As I’m reading the Psalms, one of my favorite things is how emotionally honest they are. David and the other psalm writers don’t whitewash their feelings—they put them out there, raw and “unspiritual” though they may be. Some psalms soar in choruses of joy; others pound out refrains of anger. And then there are the ones that are pretty much sobs put to paper.
At least 50 of the Psalms fall into that last category. These songs of anguish are frequently referred to as laments—cries of grief intended to go straight to the Lord’s ears. I recently heard this definition of a lament from Gregg DeMey, a pastor in Chicago: “To lament is to tell the difficult truth to someone who loves you in the hope that it will make a difference.”
Have mercy on me, Lord, for I am in distress.
Tears blur my eyes.
My body and soul are withering away.
I am dying from grief;
my years are shortened by sadness.
How often do I get at least one of the pieces of that definition wrong? Sometimes I’m not transparent with God, and my prayer never gets past the surface to how I’m really feeling. Or maybe at times I tell him the difficult truth, but I don’t really think he cares. Or maybe, if I’m honest, I’m not convinced he can do anything about it.
One of the most fascinating aspects of these laments is the way they tend to make an emotional pivot before the psalm wraps up. Despair turns to hope. Fear turns to faith. Doubt turns to praise.

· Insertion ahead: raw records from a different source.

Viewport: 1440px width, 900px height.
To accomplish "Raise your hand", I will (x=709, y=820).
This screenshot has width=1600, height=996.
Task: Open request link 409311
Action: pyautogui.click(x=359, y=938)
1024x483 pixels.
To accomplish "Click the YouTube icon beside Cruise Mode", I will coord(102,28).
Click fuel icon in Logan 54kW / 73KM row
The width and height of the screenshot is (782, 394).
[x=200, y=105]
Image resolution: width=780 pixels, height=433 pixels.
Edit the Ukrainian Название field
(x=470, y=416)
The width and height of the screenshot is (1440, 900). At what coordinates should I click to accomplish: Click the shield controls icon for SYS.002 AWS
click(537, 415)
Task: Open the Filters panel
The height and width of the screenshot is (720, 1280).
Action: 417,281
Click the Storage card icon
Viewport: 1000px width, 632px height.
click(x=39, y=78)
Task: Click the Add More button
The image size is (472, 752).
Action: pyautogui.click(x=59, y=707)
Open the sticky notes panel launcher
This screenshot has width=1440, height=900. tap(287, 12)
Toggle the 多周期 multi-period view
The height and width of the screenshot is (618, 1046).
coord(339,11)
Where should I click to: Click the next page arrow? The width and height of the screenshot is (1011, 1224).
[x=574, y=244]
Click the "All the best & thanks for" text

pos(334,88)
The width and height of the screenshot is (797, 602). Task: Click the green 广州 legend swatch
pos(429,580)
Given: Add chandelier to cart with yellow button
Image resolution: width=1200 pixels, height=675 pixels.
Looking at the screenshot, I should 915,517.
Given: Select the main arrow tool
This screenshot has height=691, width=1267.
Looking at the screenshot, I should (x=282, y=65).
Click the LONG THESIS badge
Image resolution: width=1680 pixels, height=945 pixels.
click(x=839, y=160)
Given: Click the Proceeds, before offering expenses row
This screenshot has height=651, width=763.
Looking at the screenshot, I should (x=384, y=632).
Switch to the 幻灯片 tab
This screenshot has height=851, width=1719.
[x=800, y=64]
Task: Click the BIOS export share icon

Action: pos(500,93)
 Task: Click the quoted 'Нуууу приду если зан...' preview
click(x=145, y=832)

But I am trusting you, O Lord,
saying, “You are my God!”
My future is in your hands.
So how do we get to that crucial but? How can we turn the corner from lament to trust? I’m noticing a surprising trend in these laments: while they begin with I, they tend to land closer to we. When I’m hurting, my default is to shrink inward, turtle-like. But if these psalms are any indication, we need community to process pain.
Love the Lord, all you godly ones!…
Be strong and courageous,
all you who put your hope in the Lord!
Here’s a challenge for all of us in the week ahead: Let’s tell God the difficult truth. Knowing that he loves us. In the hope that it will make a difference. And let’s not do it alone.
Question: Which part of lament do you find the trickiest?